**Supplied entries**
=== Begin Enclosure ===

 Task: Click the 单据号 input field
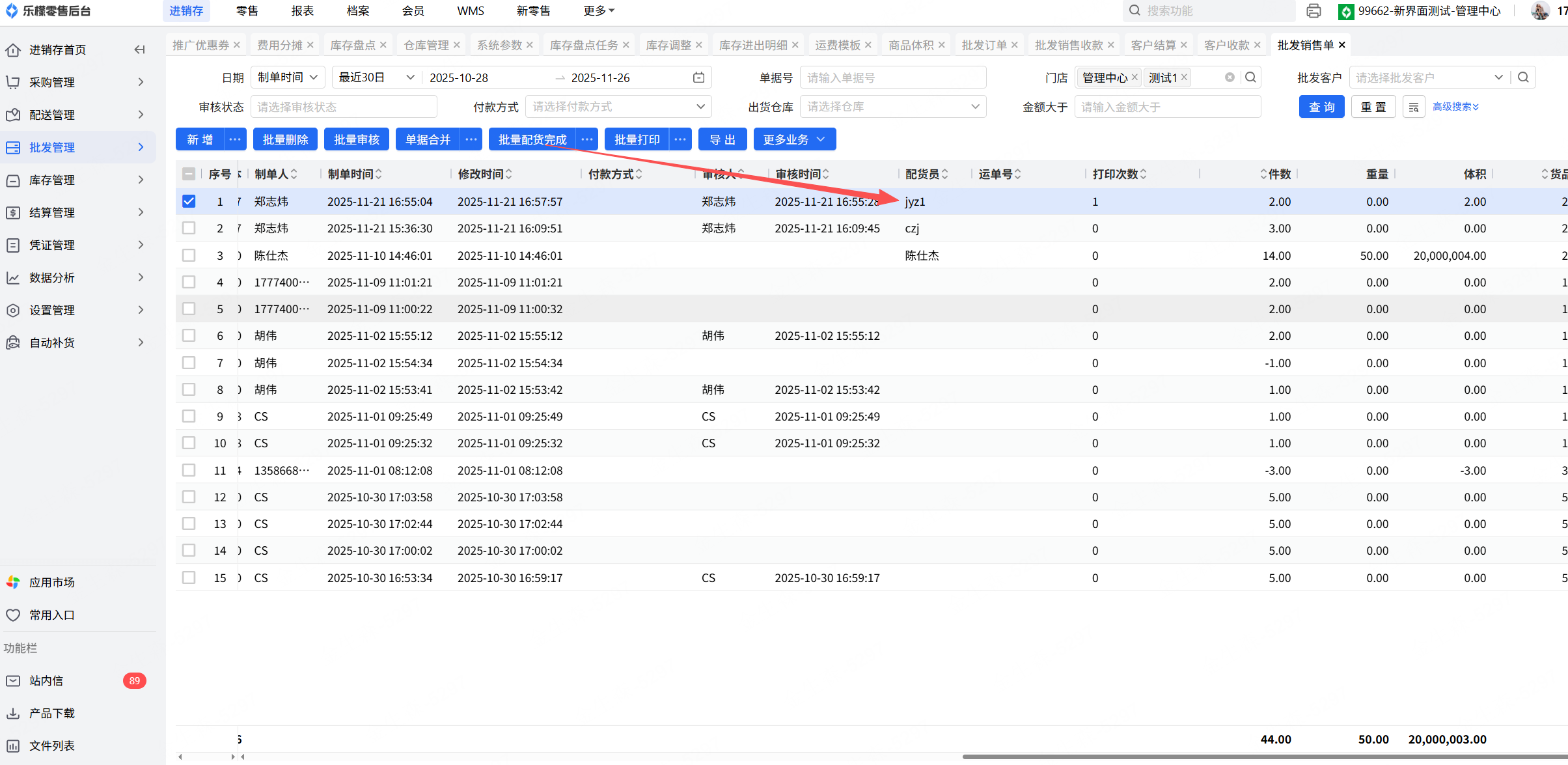[x=892, y=77]
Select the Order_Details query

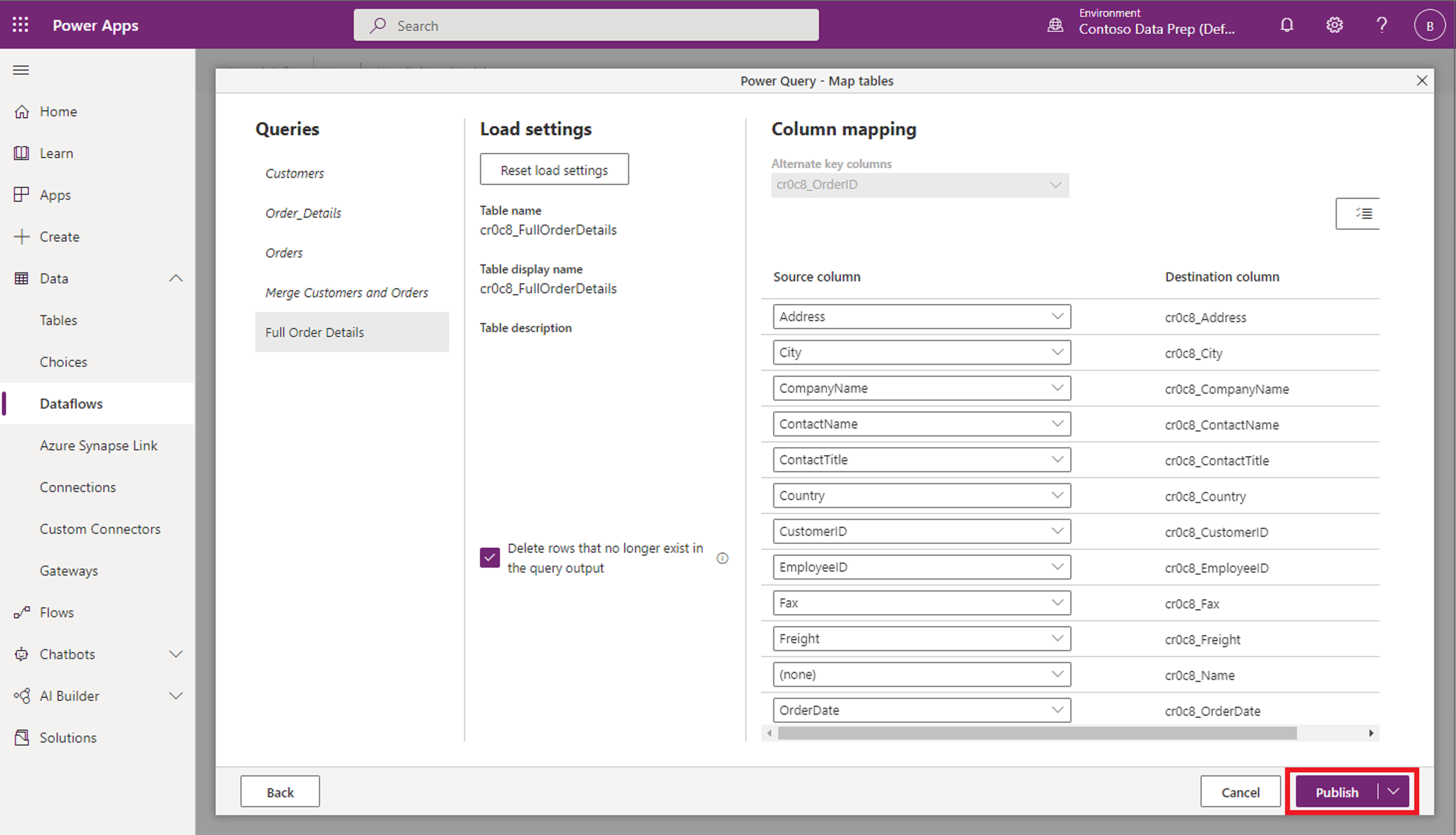[303, 213]
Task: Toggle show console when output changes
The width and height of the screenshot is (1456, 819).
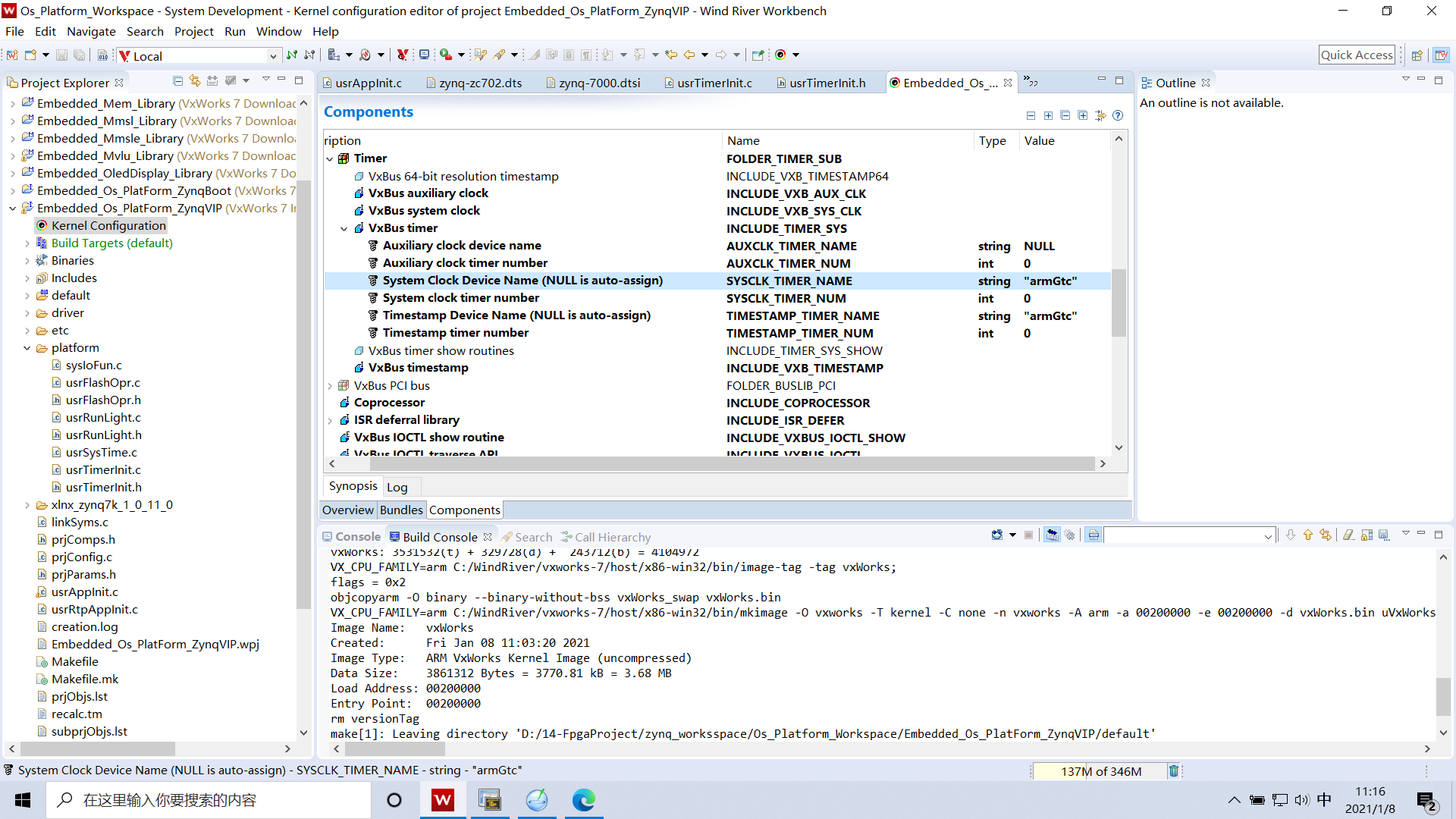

=== End Enclosure ===

**To do**
Please retype the listing in full, exactly as given, and skip every image.

**Written solution**
 Task: Click the 单据号 input field
[x=892, y=77]
Select the Order_Details query

[303, 213]
Task: Toggle show console when output changes
The width and height of the screenshot is (1456, 819).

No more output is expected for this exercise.